A primeira fase de minha adolescência ocorreu sob a órbita da Jovem Guarda de Roberto Carlos, Erasmo Carlos de Wanderléa. Quando eu tinha 13 ou 14 anos, comprava os discos, lia as revistas e estampava nas paredes do quarto pôsteres de Wanderléa como se ela fosse uma estrela holliwoodiana.
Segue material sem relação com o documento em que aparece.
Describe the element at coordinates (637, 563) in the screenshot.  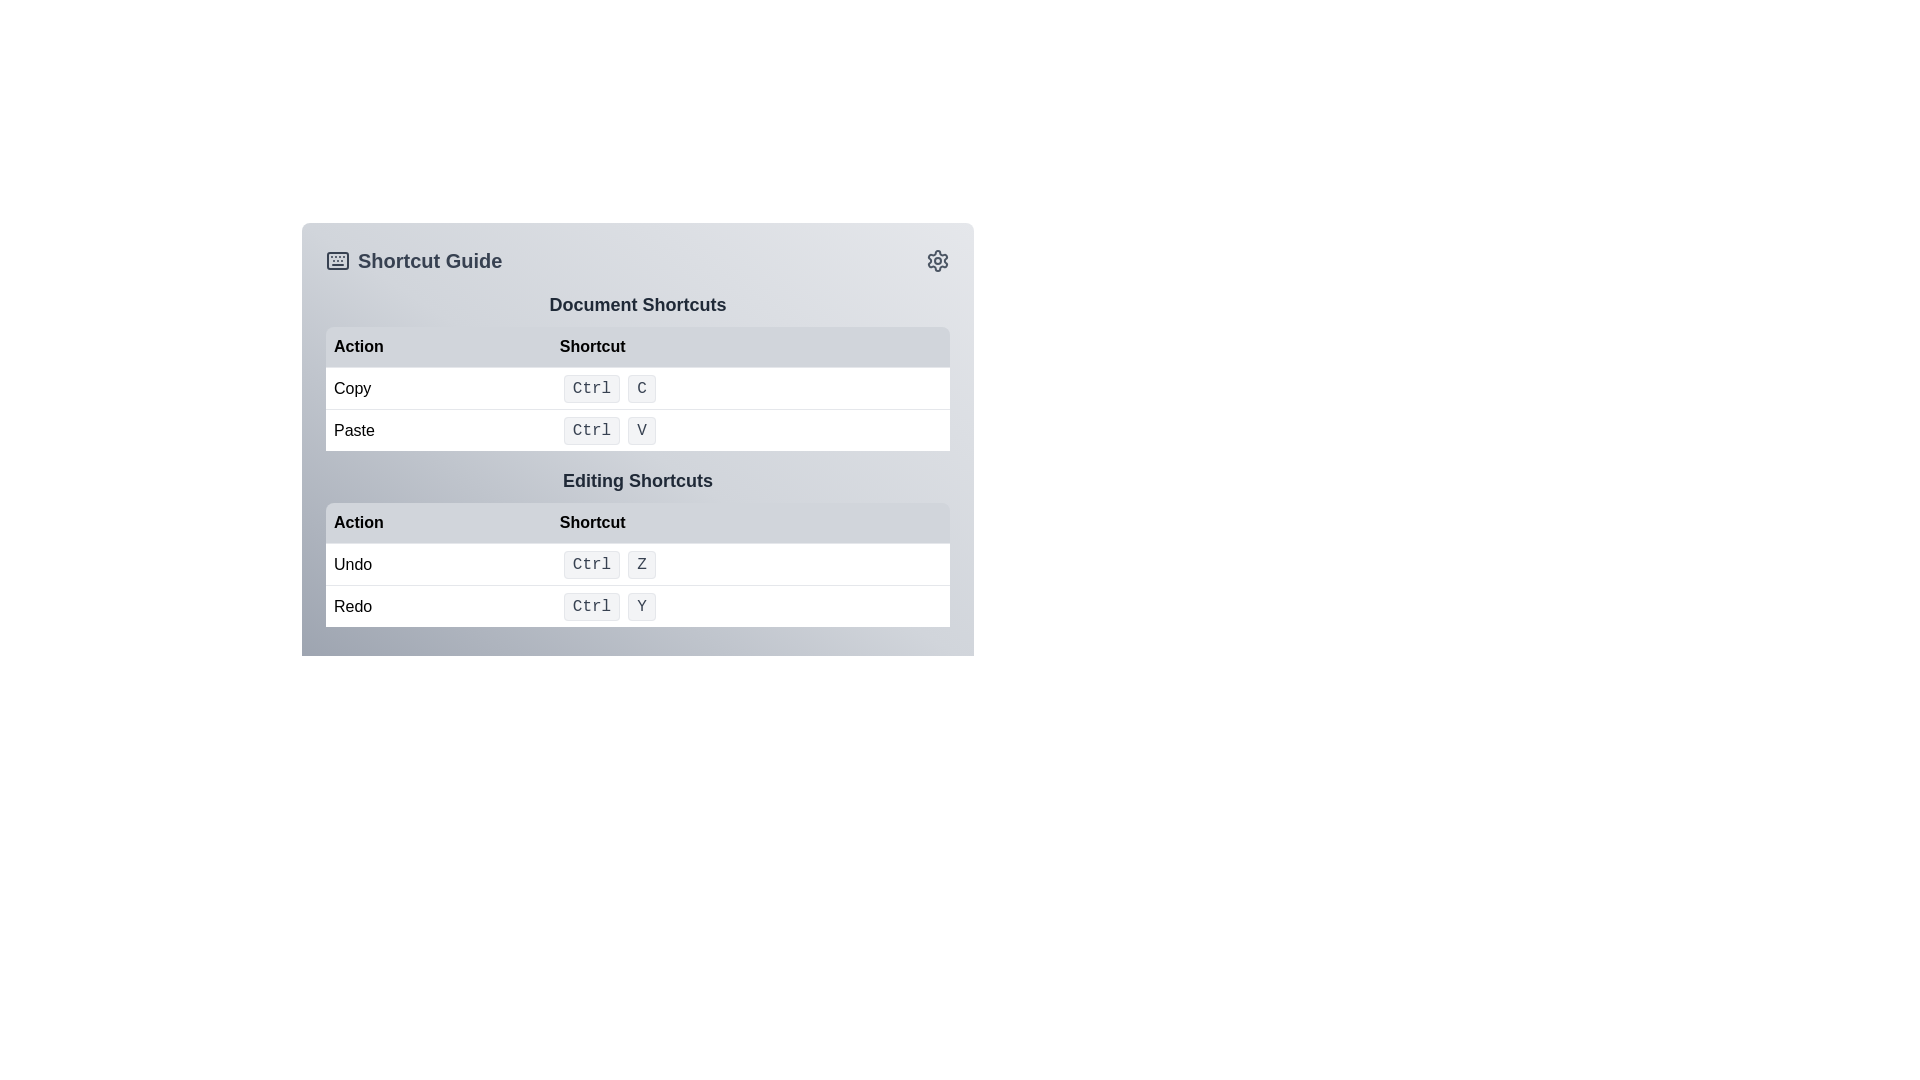
I see `the 'Undo' row in the shortcut guide, which displays 'Ctrl Z' on the right, styled with a light background and located in the second section under 'Editing Shortcuts'` at that location.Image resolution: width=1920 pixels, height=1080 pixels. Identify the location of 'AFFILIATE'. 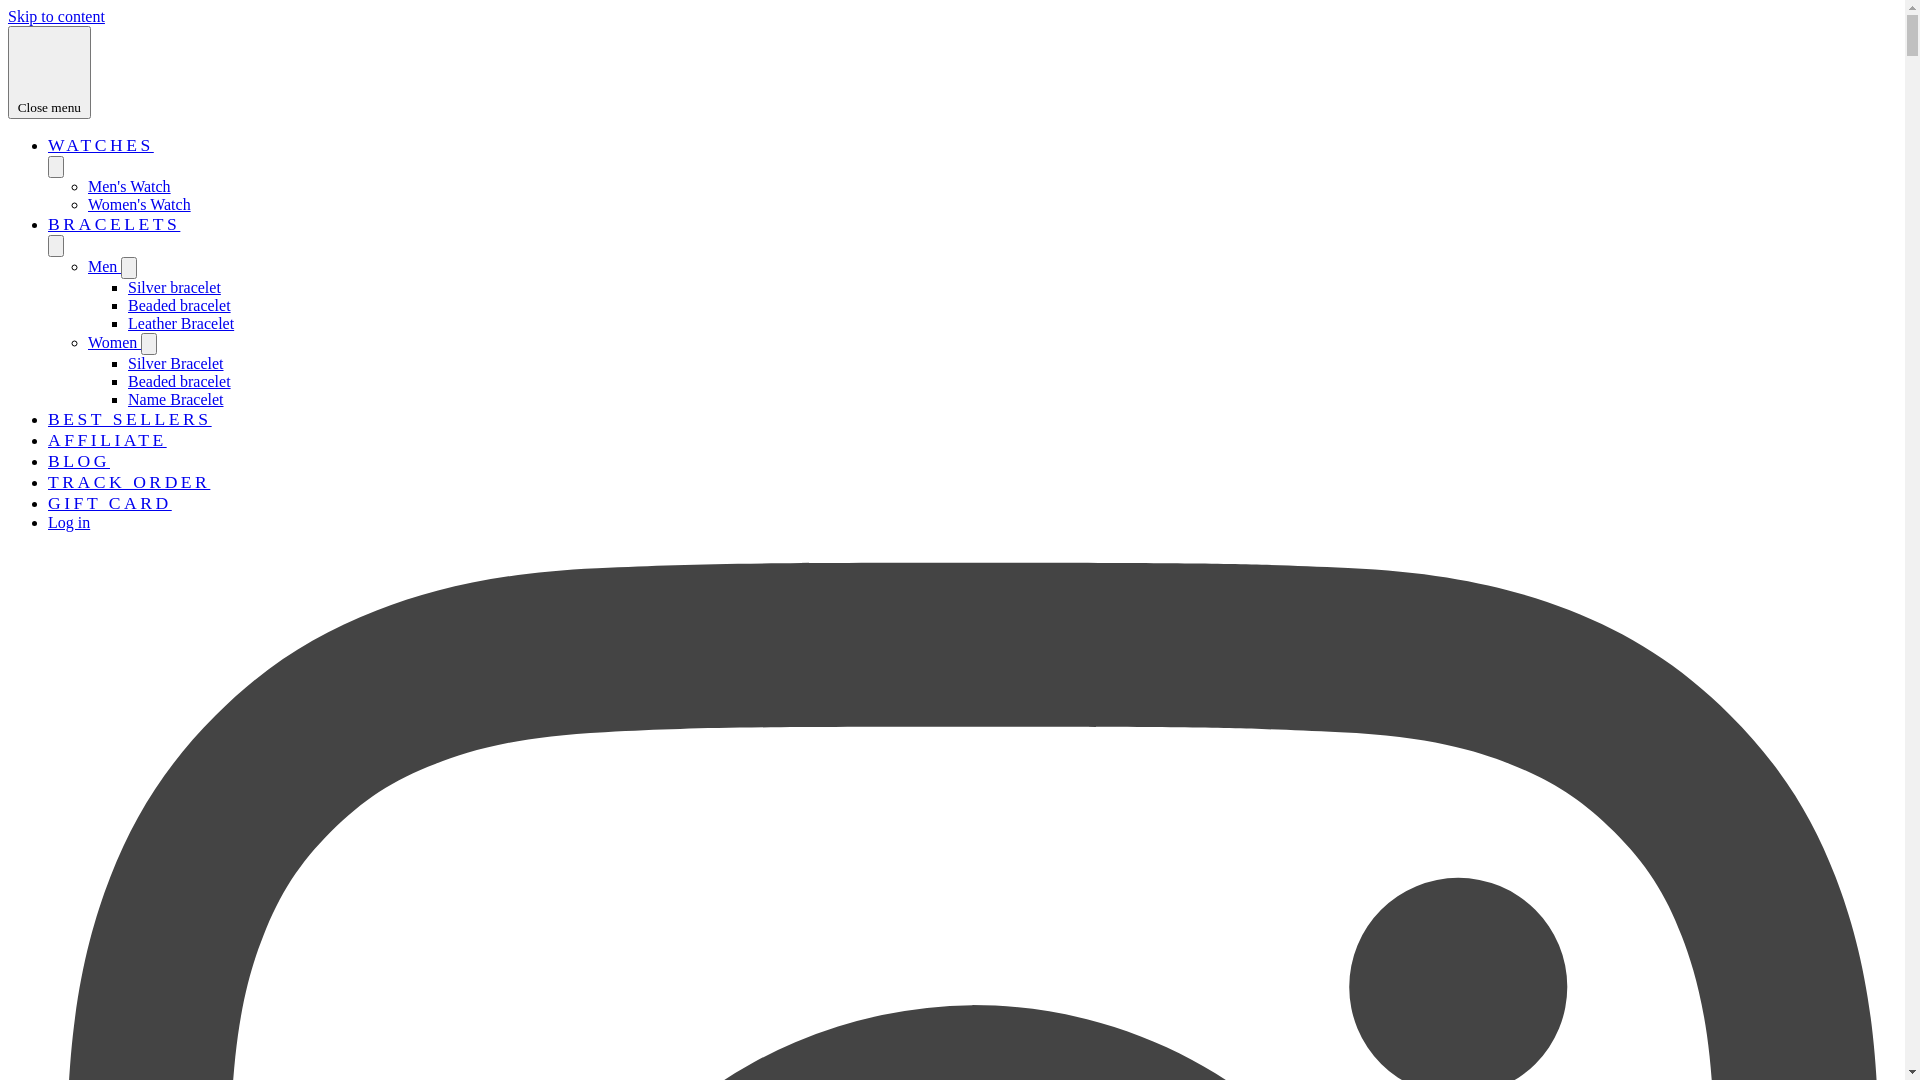
(106, 438).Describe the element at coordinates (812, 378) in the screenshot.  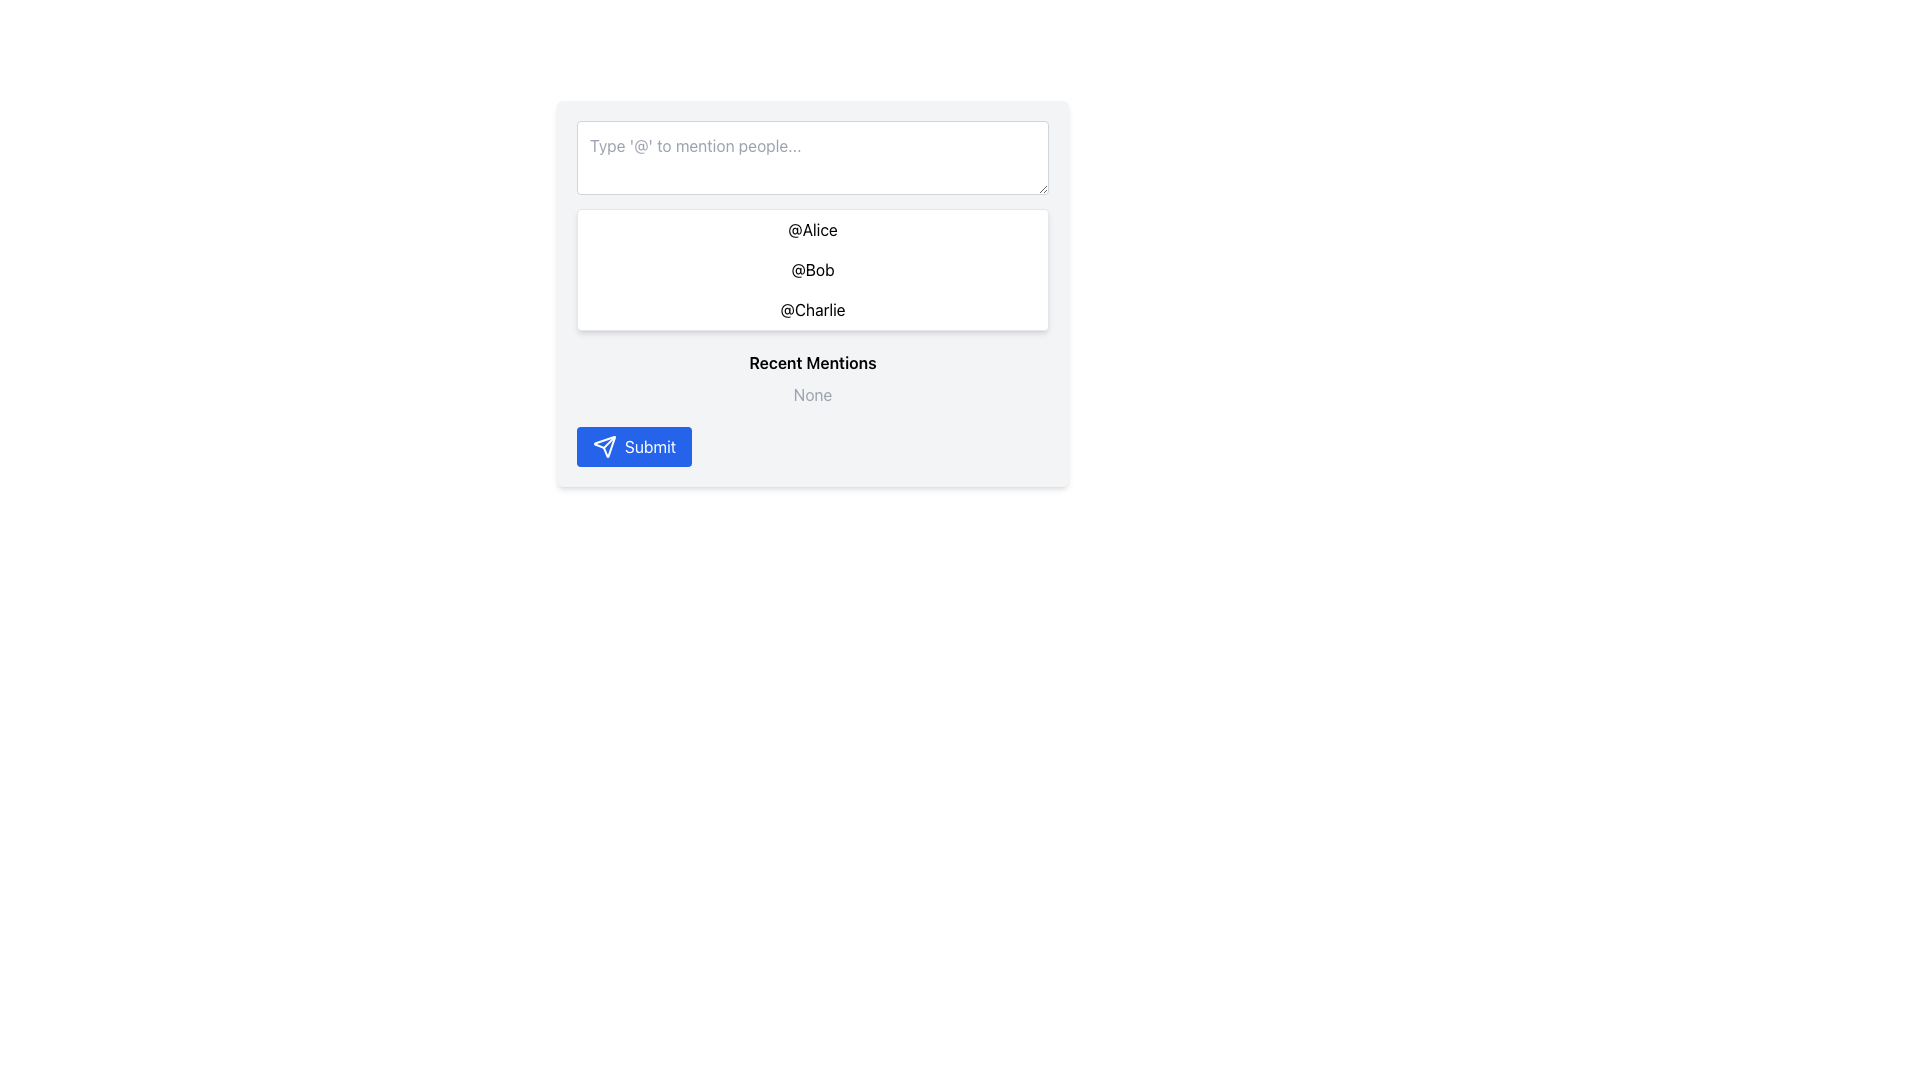
I see `static text label displaying recent mentions, which currently shows 'None', located below the '@Alice', '@Bob', and '@Charlie' section and above the 'Submit' button` at that location. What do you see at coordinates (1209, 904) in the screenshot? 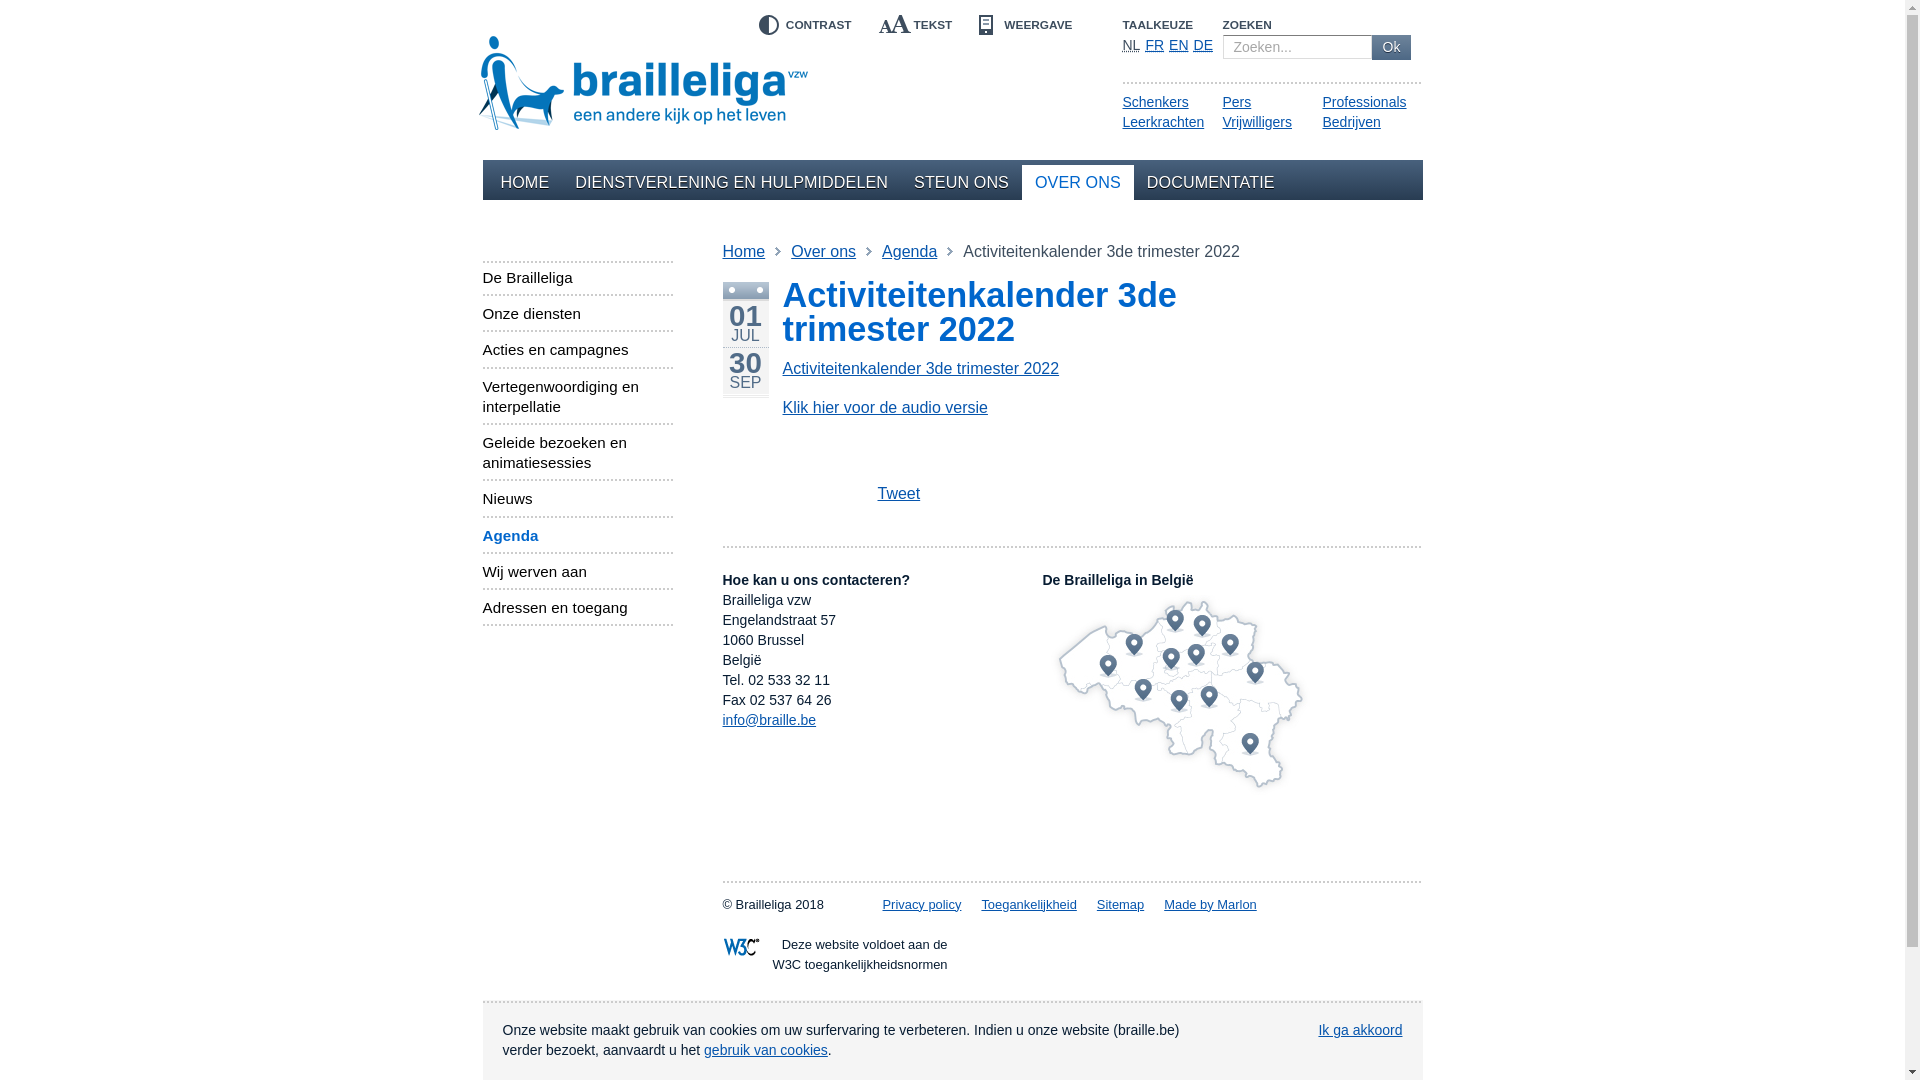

Pois bem, o tempo passou, me tornei jornalista cultural e, aos 22 anos, portanto, oito anos depois, entrevistei Wanderléa em Brasília. Ela foi muito simpática, lembrei do fascínio da adolescência, mas observei que, agora, eu tinha uma visão crítica da Jovem Guarda. Wanderléa disse que aquele período havia sido maravilhoso, no entanto, também não era mais uma adolescente e cantava um repertório diferente. Evoquei o episódio porque queria mostrar à aluna que o nosso gosto estético não é absoluto; é relativo, depende dos valores, da educação e das experiências.
Logo depois da Jovem Guarda, entrei em contato com a Tropicália, de Caetano Veloso, Gilberto Gil e Gal Costa, nos programas de tevê. Caetano aparecia dentro de uma jaula, vestido com o parangolé de Hélio Oticica, jogando bananas e cantando: “É preciso estar atento e forte/Não temos tempo de temer a morte/Tudo é perigoso/Tudo é divino maravilhoso”.
A Tropicália caiu em minha cabeça como um objeto não identificado. Todavia, aos poucos, percebi que ela fazia uma colagem surreal e crítica de dimensões contraditórias do Brasil: o samba e o rock, o tamborim e a guitarra, a bossa e a fossa, o palácio e a palhoça, a poesia de vanguarda e a breguice, Luiz Gonzaga e Vicente Celestino, os parangolés de Hélio Oticica e os arranjos eruditos de Rogério Duprat, a alta costura e a alta cultura.
Caetano Veloso declarou, recentemente, no tom quase sempre provocativo, que a música breganeja e o funk carioca eram a nova tropicália. Com todo respeito e com a quase devocão que tenho por Caetano, permita-me discordar. Parece-me que a música breganeja e o funk carioca (apesar da inventividade musical) constituem, não a nova tropicália, mas, sim, a nova mediocrália.
A música breganeja é de uma alienação e de um conformismo inacreditáveis. É uma trilha sonora da distopia. Enquanto isso, algumas letras do funk são revoltantes pelo desrespeito às mulheres.
Em compensação, fico impressionado com a atualidade dramática do rock, celebrado em evento no CCBB, e com o punk da década de 1980. O rock da década de 1980 nasceu do inconformismo do punk.
Confiram a indignação expressa na canção Inimizade, do grupo Cólera, diante da servidão voluntária: “Inimizade eu tenho por aqueles que querem comandar/Que querem obter o poder às custas de enganar e roubar/Inimizade eu tenho também aos que se deixam enganar/Que fecham os olhos pra não ver os grandes roubarem/Inimizade, inimizade! Eu não sei!”
Essas canções explosivas foram compostas na década de 1980, mas nunca estiveram tão atuais ante o conformismo de quem vive alienado na bolha virtual. São gritos primais de insubmissão, provocação e alerta.”Como esse mundo vai pra frente/se só existe delinquente?/O mundo acabará numa grande explosão/Cegos, surdos e mudos nada ouvirão”.
PS: Hoje, às 20h00, a TV Senado exibe o magnifico show que Fausto Nilo apresentou, há algumas semanas, no Clube do Choro, em homenagem aos irmãos piauienses Clodo, Climério e Clésio.